1) Clean the meat, taking off the bones and cleaning off most sinew and fat.
2) Chop the onion finely.
3) Cut the carrot into batons (julienne but slightly thicker).
4) Heat up about half a tablespoon of butter and some olive oil in a cast iron pot on a medium-high heat.
5) Fry the beef until browned and caramelised.
6) Turn down the heat, and add the onions and carrots.
7) Once the onion is caramelised, turn the heat to low, add a bit of water to keep it from burning, and cover with a skewed lid.
8) Cook for 4 hours, stirring and adding bit of water as needed every 20 minutes or so. By this point it should be all saucy and irrisistible- keep sticky fingered husbands away, while you get the rest ready.
9) Dice the potatoes and add them, continuing with the water and stewing until they're tender.
10) Serve to now openly salivating loved ones. This stew goes down very well on cold winter nights.

Monday, 15 July 2013

Duck Breast with Green Peppercorns


I'm not a bit fan of the fancy. I have no time for men in suits and ties unless they have a redeeming feature, like messy hair or a tie with tiny ducks in a row. In my opinion whimsy is the only thing that can save the fancy. 

The same goes for restaurants. It can't be all show- ingredients that I don't recognise, used to think of as cute pets and frankly, scare me, just don't go down well for no good reason. As with men in suits, I have met too many fancy restaurants which are just fancy and nothing else. This has, sadly, tainted my relationship with duck. And duck, let me tell you, is absolutely wonderful.


My cake magician friend Erin chose this dish from the Larousse to make for her boyfriend for Valentines Day, and it was just so romantic and sweet, I had to try it for Ralph. Of course with Ralph he had to watch me make it, photograph it, and then eat it slightly colder than he would have liked. Poor Ralph..

= AIM OF THE EXERCISE =
Answer these questions from the recipe blog text above:
1. In what kind of pot are the butter and olive oil heated?
2. How long is the stew cooked after the lid goes on, and how often should it be stirred?
3. Who chose the duck dish, and from what book?

= STORED RECORDS =

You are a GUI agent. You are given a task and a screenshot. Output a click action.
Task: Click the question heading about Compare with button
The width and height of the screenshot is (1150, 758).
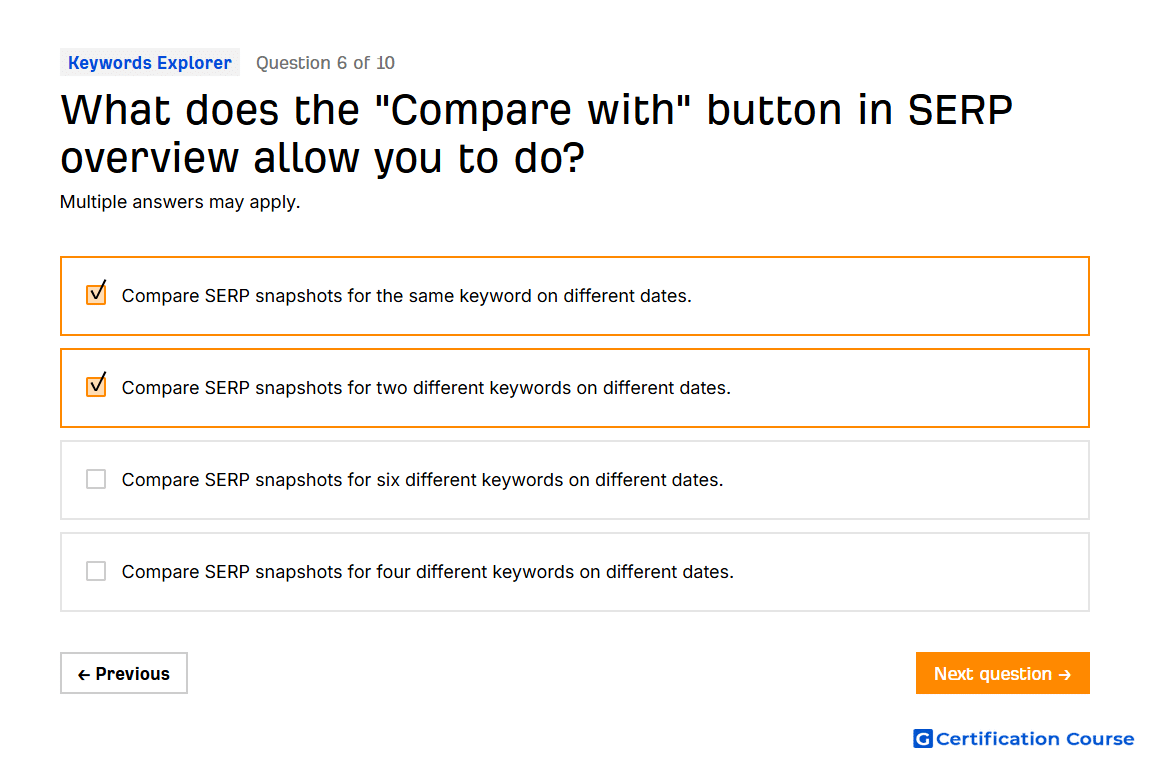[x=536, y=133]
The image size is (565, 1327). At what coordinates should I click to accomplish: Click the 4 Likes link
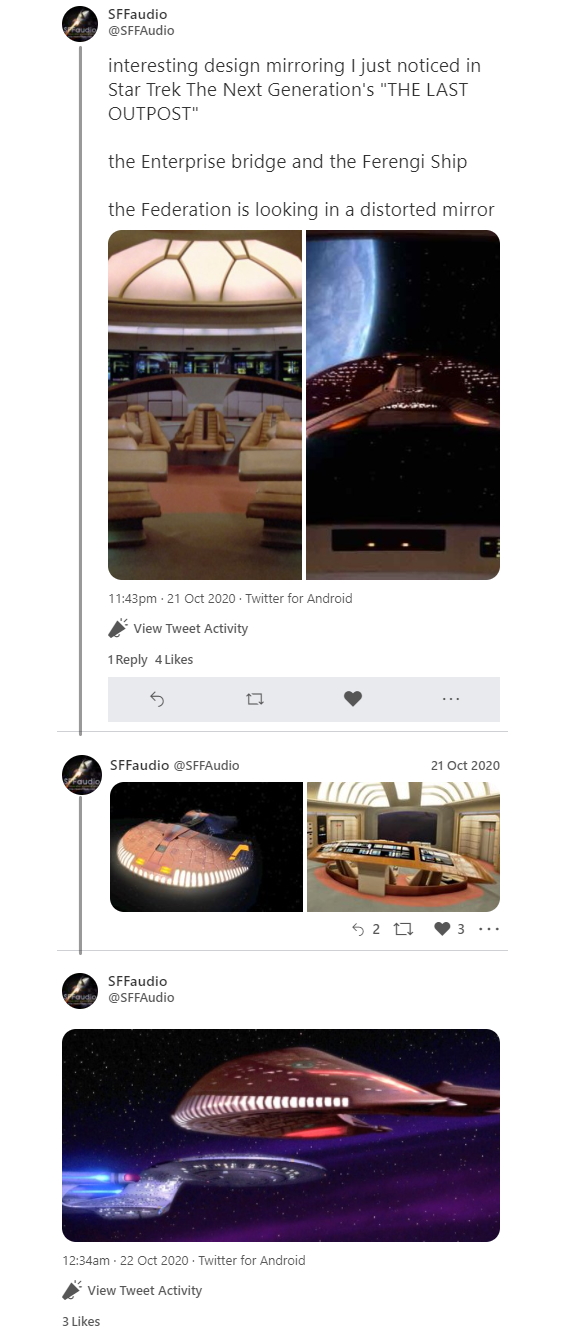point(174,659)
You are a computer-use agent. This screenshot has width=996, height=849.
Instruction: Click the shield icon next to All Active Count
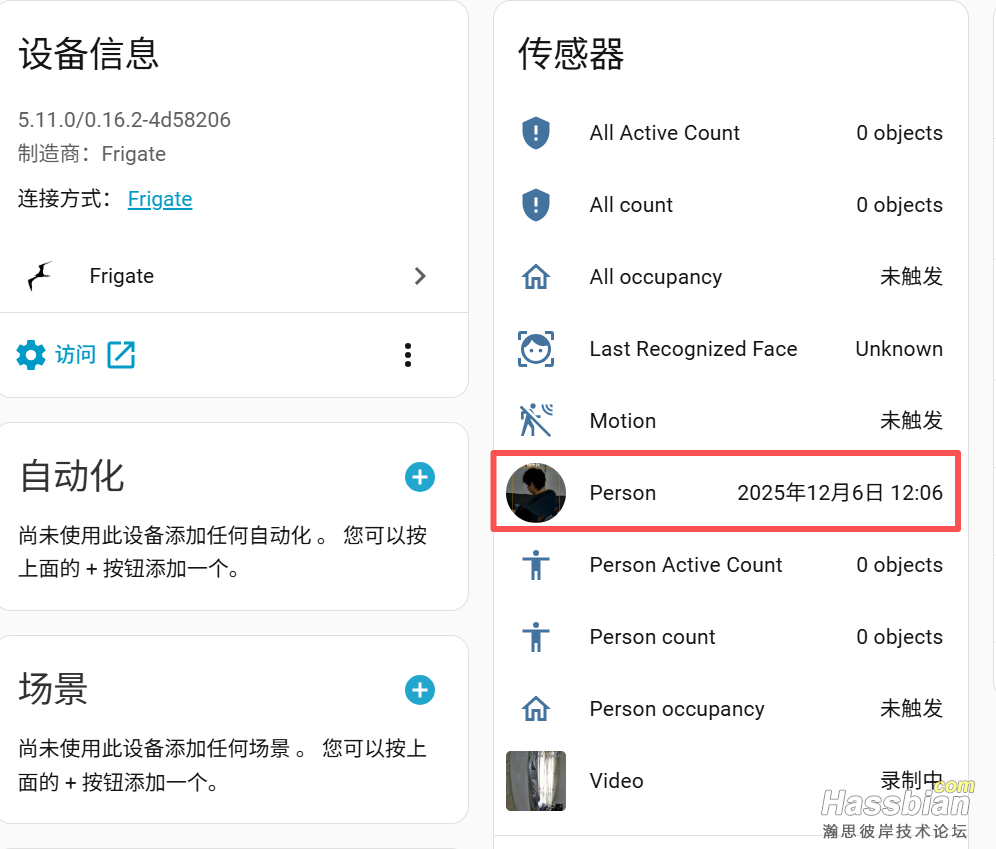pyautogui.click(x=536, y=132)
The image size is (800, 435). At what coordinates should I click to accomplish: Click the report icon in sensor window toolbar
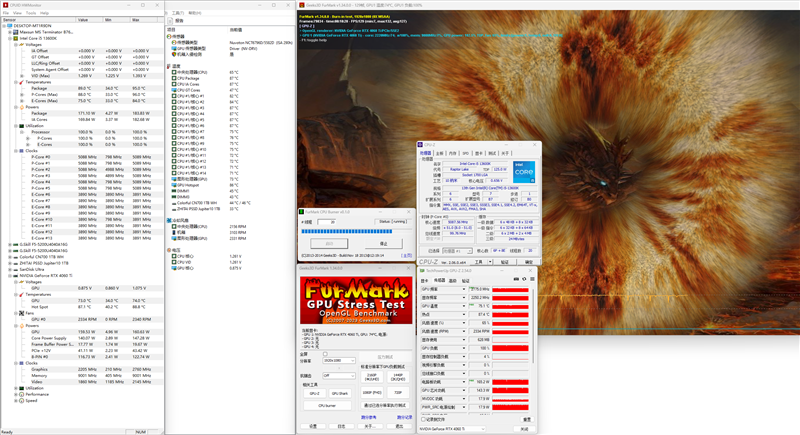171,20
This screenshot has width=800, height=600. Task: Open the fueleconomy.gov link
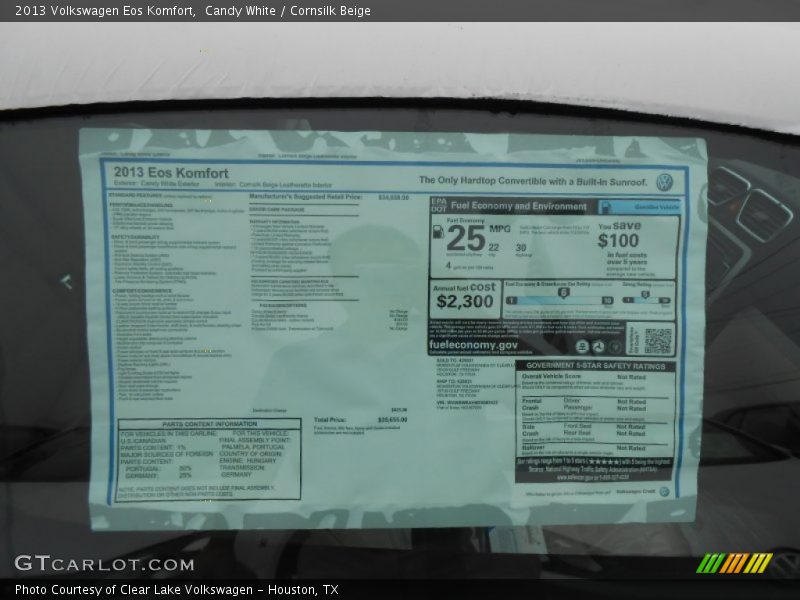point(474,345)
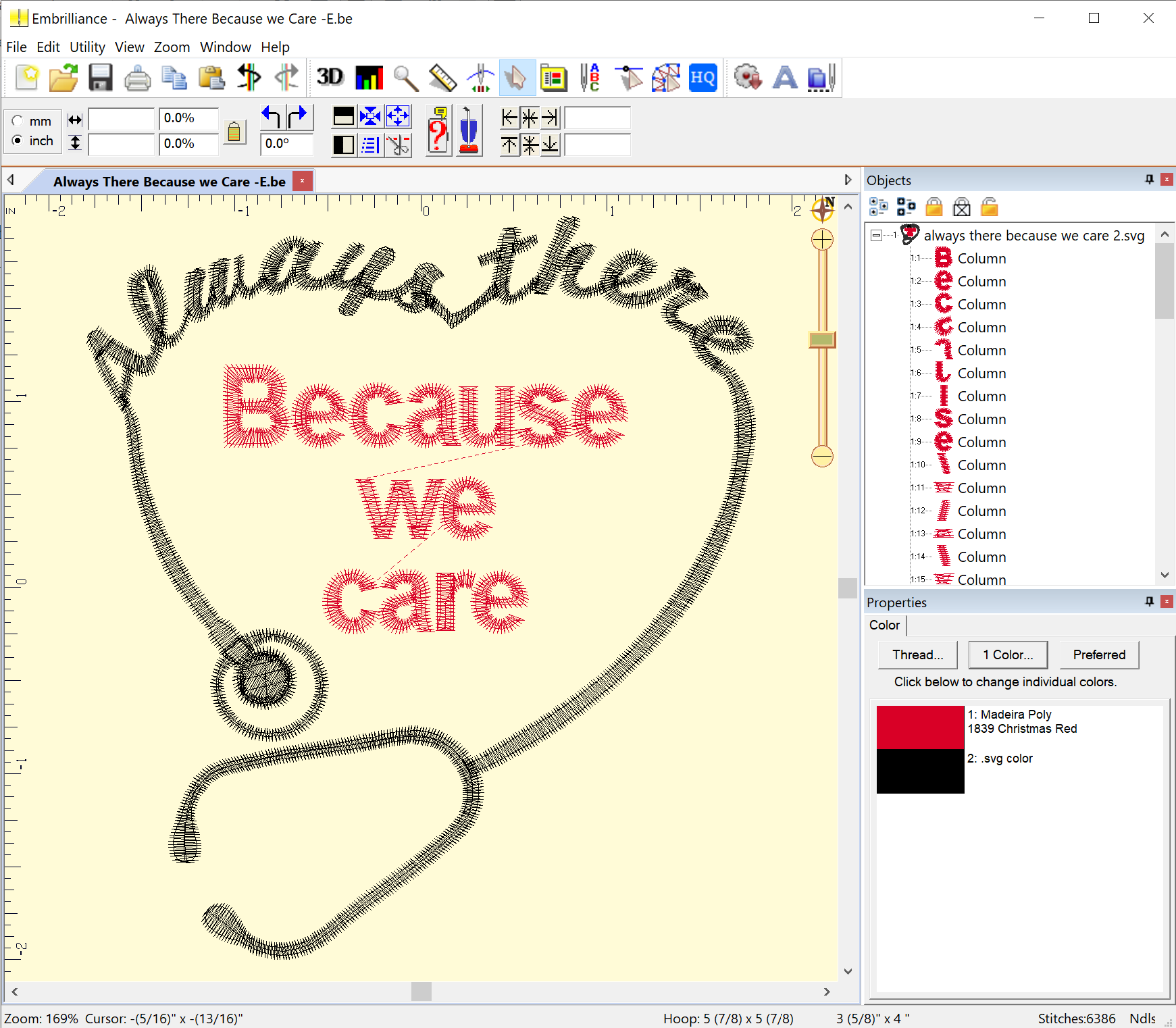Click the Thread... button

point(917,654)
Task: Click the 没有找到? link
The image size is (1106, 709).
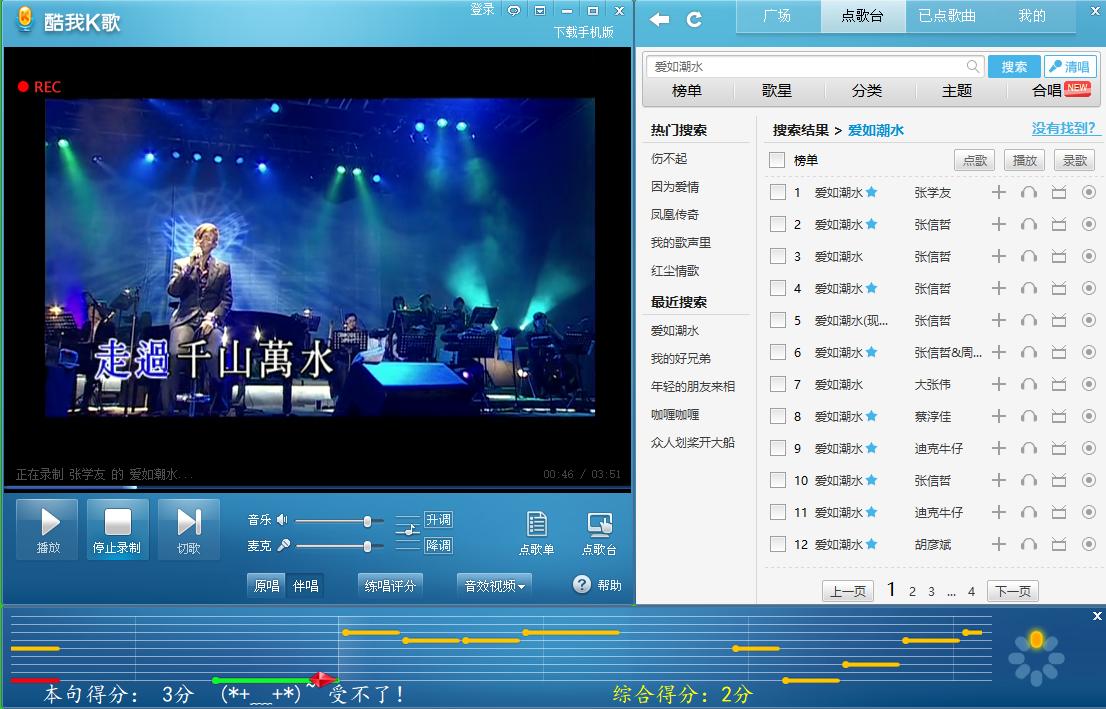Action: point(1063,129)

= RESULT FOR THIS EXERCISE =
1. A cast iron pot.
2. For 4 hours, stirring about every 20 minutes.
3. Erin, a friend of the writer, chose it from the Larousse.